Venous Mapping and Coiling Add Life to Dialysis Patients

Nov 11, 2011 at 12:44 pm by steve

Tom Watson, MD

Nephrology Vascular Lab Maintains Health of Dialyzing Portals

What can be a fairly straightforward procedure in other patients takes on a new level of risk in a dialysis patient. "Keep in mind that in a normal patient, the flow in a vein is about .30 mL per minute. In the dialysis patient, it's one or two liters a minute. So ruptures take on new meaning," says Tom Watson, MD with Nephrology Associates.

That's part of why keeping accesses healthy in dialysis patients creates such gratifying work for Watson at the Nephrology Vascular Lab. Recently relocated to a new facility on I-65, the Lab performs about 2,000 procedures a year, serving about 1,000 of Nephrology Associates' patients, as well as referrals around the area.

"In areas without this kind of dialysis access center, patients have to be admitted to the hospital for all these procedures," Watson says. "But here, they come to our center, have the procedure and are home usually within an hour or two."

The most common procedure performed at the Lab is angioplasty. They do 30 to 40 a week. And now, besides using it to stretch scar tissue in existing constrictions, the Lab is using the procedure to help fistulas mature faster as well.

"If a fistula's not getting big enough, we can use the balloon to dilate the vessel," Watson says. But the dilation is done sequentially over several months to help the vessel expand to accommodate the needed flow of 600 to 1800cc per minute.

Coiling serves the opposite function. Rather than widening vessels, this newest procedure at the lab blocks them. The urologist places a metal coil in any collateral veins that are stealing blood from the portal. "It's pretty effective, but technically difficult getting the wires to make turns into those small veins. It's like a video game," Watson says.

Thrombectomies also present unique challenges when performed in an arteriovenous fistula. "They happen more with grafts than with fistulas. But with fistulas, it's more difficult," Watson says. In a graft, the synthetic tube makes navigation predictable. But in the enhanced blood vessel that forms a fistula, surgeons find erratic curves and abnormal turns with drastic variances in caliber.

"The gratifying part is that a fistula can last a dialysis patient a lifetime, but grafts have a predictable average lifespan of about two years," Watson says. "So being able to keep a fistula going is the most gratifying."

Besides fistulas and grafts, the lab also places and replaces tunneled catheters. These require a large bore IV into an internal jugular vein to form a permanent access.

Though catheters total about a third of the lab's procedures, they're the least favorite of the access options. "We view them as necessary evils for those without a permanent access yet or if they've used up all the sites for fistulas," Watson says. "We don't like them at all. They form nice tracts for bacteria to crawl up. Patients have a 250% greater mortality rate per year with catheters versus fistulas."

One edge the Lab offers patients when creating any dialysis portal stems from their vein mapping capability. Most places, hospitals included, use only ultrasounds for vein mappings. "But with ultrasounds, you can't see the central vein, because the lungs get in the way," Watson says.
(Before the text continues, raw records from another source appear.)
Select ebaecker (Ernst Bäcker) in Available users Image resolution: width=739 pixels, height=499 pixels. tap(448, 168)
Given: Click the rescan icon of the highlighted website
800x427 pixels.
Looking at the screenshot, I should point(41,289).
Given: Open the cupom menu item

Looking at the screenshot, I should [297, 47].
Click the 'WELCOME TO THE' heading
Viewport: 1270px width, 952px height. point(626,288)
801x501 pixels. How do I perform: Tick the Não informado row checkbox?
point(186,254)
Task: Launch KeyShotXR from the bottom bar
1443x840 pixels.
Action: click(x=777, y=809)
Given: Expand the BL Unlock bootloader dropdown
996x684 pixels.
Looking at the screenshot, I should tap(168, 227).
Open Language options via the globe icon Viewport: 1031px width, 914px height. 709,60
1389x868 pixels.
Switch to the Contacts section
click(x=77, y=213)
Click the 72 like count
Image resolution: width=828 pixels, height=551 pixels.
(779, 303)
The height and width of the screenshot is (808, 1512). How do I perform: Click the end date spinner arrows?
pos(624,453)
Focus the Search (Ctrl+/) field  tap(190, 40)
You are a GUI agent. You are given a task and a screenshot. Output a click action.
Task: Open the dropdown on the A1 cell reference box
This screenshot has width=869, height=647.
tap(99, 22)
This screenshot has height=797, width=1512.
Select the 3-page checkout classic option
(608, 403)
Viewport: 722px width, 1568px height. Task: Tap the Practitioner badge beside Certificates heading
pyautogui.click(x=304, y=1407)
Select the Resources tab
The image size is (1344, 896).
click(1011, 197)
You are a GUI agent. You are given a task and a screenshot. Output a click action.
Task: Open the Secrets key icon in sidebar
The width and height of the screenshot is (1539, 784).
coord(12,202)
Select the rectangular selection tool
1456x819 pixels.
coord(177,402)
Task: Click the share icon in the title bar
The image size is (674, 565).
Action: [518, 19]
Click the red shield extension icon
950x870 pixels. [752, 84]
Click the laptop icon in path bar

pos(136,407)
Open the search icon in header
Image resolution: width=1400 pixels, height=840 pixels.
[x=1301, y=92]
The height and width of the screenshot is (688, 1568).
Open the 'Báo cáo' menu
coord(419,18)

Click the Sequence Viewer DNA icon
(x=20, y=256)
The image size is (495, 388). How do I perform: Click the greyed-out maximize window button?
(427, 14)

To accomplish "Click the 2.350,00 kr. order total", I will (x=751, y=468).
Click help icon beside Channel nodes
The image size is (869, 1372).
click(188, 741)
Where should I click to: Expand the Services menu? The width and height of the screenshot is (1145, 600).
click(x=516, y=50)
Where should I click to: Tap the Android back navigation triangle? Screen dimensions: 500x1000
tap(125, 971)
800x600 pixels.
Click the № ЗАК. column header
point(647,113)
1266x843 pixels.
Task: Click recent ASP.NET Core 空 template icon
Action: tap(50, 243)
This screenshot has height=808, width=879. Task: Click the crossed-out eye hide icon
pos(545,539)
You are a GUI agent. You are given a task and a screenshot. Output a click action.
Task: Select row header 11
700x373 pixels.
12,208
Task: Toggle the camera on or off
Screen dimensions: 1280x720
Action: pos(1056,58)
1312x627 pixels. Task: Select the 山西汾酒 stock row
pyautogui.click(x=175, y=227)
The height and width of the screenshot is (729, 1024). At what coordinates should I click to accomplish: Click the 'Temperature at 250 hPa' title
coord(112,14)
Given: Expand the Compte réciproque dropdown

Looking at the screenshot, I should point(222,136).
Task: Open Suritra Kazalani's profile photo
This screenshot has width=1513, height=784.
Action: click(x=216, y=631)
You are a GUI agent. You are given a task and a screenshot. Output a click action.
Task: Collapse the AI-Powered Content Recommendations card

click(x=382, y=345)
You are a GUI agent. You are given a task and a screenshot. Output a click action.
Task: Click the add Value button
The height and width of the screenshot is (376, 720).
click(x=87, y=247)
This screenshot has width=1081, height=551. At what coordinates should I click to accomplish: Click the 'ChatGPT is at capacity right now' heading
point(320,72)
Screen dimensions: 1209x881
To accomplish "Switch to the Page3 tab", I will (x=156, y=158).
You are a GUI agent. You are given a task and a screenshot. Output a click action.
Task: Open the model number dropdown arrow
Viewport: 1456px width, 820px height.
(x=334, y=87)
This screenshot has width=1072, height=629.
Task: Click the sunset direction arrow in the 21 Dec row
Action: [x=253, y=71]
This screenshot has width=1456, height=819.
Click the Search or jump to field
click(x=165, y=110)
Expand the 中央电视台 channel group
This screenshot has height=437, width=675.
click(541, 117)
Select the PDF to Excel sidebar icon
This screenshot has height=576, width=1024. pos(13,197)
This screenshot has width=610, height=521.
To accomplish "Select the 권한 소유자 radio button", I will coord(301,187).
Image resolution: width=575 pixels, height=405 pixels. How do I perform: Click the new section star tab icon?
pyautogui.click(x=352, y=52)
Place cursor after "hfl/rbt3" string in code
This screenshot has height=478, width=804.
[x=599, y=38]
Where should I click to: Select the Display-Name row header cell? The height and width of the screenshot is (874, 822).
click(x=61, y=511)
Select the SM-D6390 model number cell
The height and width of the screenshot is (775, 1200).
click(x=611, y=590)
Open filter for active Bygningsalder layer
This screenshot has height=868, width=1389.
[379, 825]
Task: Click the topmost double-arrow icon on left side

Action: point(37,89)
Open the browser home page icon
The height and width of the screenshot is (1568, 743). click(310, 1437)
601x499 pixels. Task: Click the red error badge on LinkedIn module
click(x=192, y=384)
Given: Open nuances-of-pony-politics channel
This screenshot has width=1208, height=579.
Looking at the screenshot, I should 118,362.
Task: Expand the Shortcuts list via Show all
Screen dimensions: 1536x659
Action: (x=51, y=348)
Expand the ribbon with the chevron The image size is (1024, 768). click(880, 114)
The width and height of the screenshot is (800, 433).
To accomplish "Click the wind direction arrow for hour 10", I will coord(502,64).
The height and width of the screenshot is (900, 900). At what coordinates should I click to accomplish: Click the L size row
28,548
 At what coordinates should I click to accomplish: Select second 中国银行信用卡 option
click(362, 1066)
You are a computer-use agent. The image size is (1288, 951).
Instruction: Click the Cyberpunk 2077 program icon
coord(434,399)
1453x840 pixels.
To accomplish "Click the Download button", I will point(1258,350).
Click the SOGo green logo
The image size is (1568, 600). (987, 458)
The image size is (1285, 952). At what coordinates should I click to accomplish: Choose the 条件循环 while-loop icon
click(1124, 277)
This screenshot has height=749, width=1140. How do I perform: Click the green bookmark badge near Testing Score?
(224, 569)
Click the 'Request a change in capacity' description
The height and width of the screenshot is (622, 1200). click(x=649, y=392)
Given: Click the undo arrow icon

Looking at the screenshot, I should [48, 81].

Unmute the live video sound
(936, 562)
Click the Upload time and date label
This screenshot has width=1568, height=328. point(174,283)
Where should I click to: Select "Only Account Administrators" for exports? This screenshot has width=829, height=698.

At the Nephrology Vascular Lab, they also use venography. "An ultrasound gives you a static picture of the vein," Watson says. "With the video of a venogram, you can watch in real-time what the blood does. It's more complete. You can assess the flow into the chest and all the way back to the heart."

If a patient has had open-heart surgery or had ports before, they may have blockages in their central veins. "But you won't know that with an ultrasound until after you make the fistula that has to accommodate ten times more flow, and their arm swells," Watson says.

The Lab performs about 350 mappings a year. During the process, they map the whole arm and the chest. "So we know from wrist to heart, that the flow is as normal as can be," Watson says.

About 50 percent of their dialysis patients currently have fistulas, "and it's still getting better," Watson says. Recently, the Vascular Lab began making a concerted push to improve the use and health of fistulas over graphs and catheters.

"If you have a fistula, yearly mortality rates are in the 15 to 20 percent range, as opposed to 40 to 45 percent for patients with catheters," says Watson.

Because it can take six months or more for a fistula to mature, Watson recommends patients get mapped and the procedure done when their GFR reaches the 20 to 25 range.

"They may not use it for several years, but kidney failure can progress more rapidly in some patients," Watson says. "So whether they have a fistula or not, they have to go on dialysis when the GFR is in the 10 range. And, remember, fistulas are life-saving procedures."